◆ **PROBLEM DESCRIPTION**
Every picture should be left out, but the lines below must be repeated exactly.

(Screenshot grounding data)
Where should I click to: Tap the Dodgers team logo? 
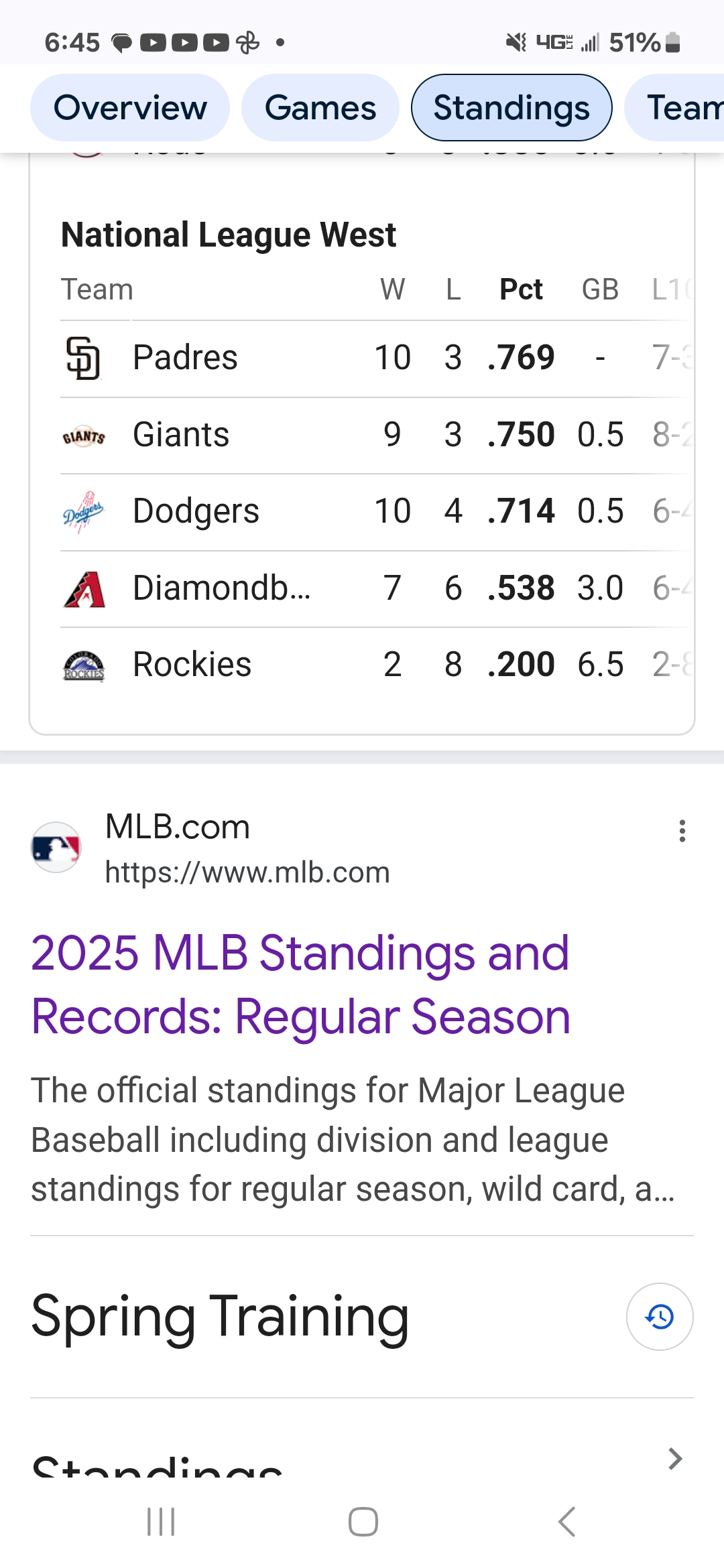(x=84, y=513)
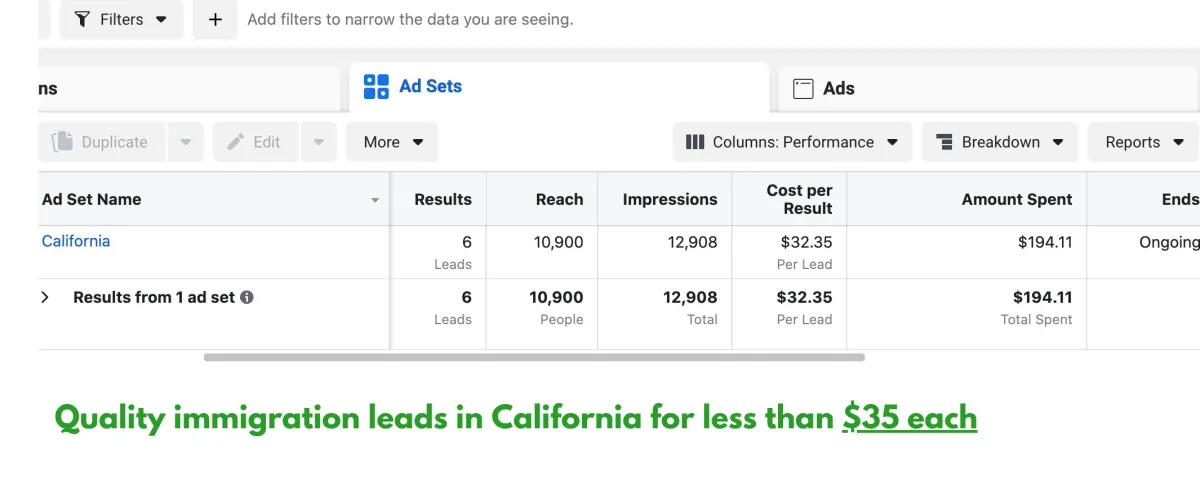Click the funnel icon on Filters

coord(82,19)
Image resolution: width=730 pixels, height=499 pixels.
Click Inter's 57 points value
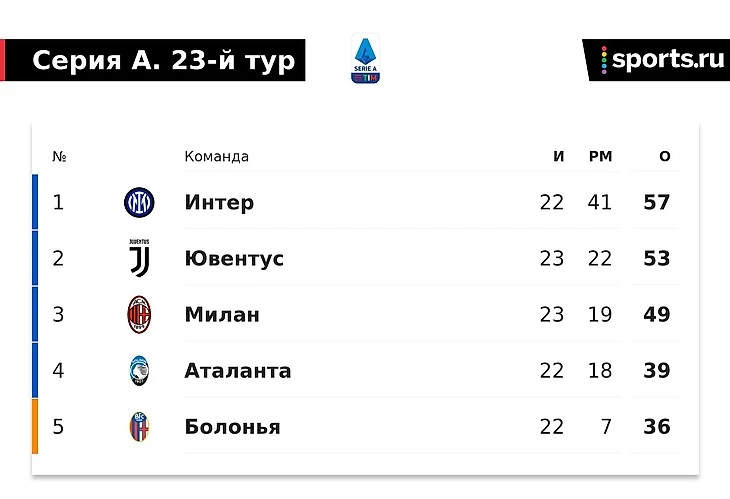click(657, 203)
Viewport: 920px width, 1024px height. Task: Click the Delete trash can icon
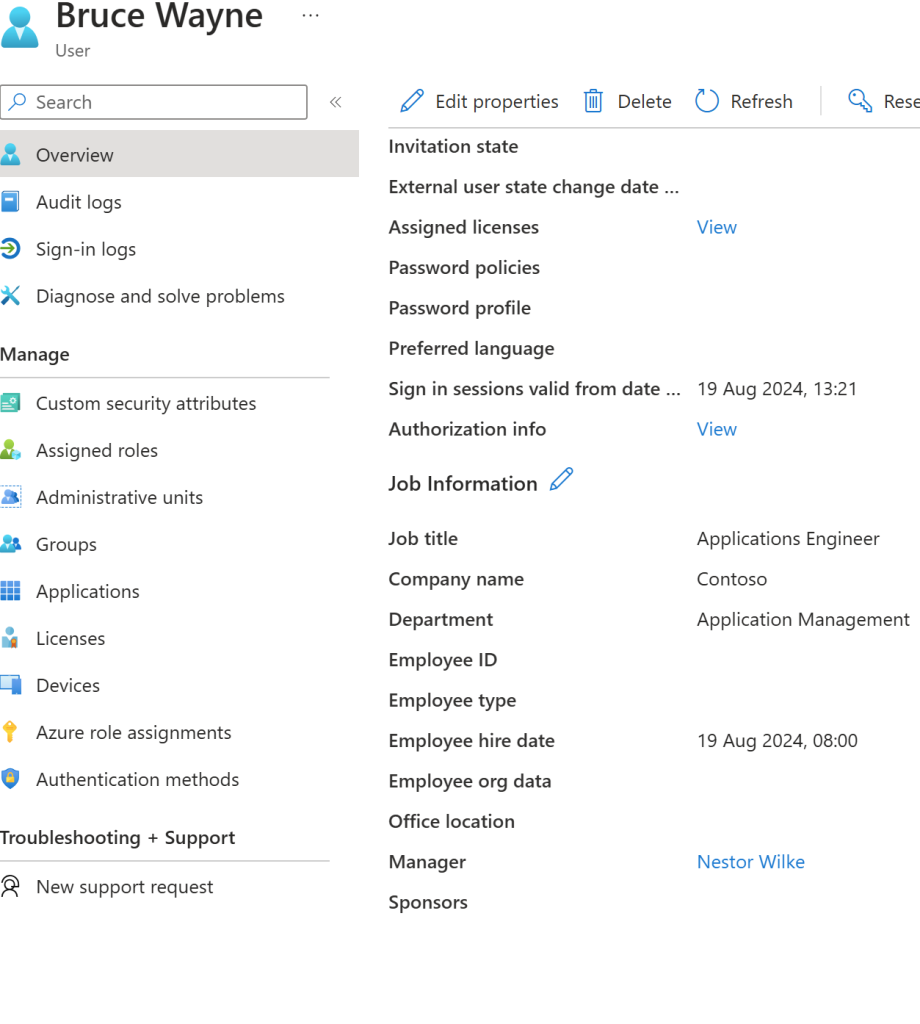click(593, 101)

◆ **RESPONSE TO THE TASK**
Where should I click to: Tap the Dodgers team logo? 
(x=84, y=513)
Click the funnel icon on Filters

coord(82,19)
Image resolution: width=730 pixels, height=499 pixels.
Click Inter's 57 points value
click(657, 203)
Viewport: 920px width, 1024px height. Task: Click the Delete trash can icon
click(593, 101)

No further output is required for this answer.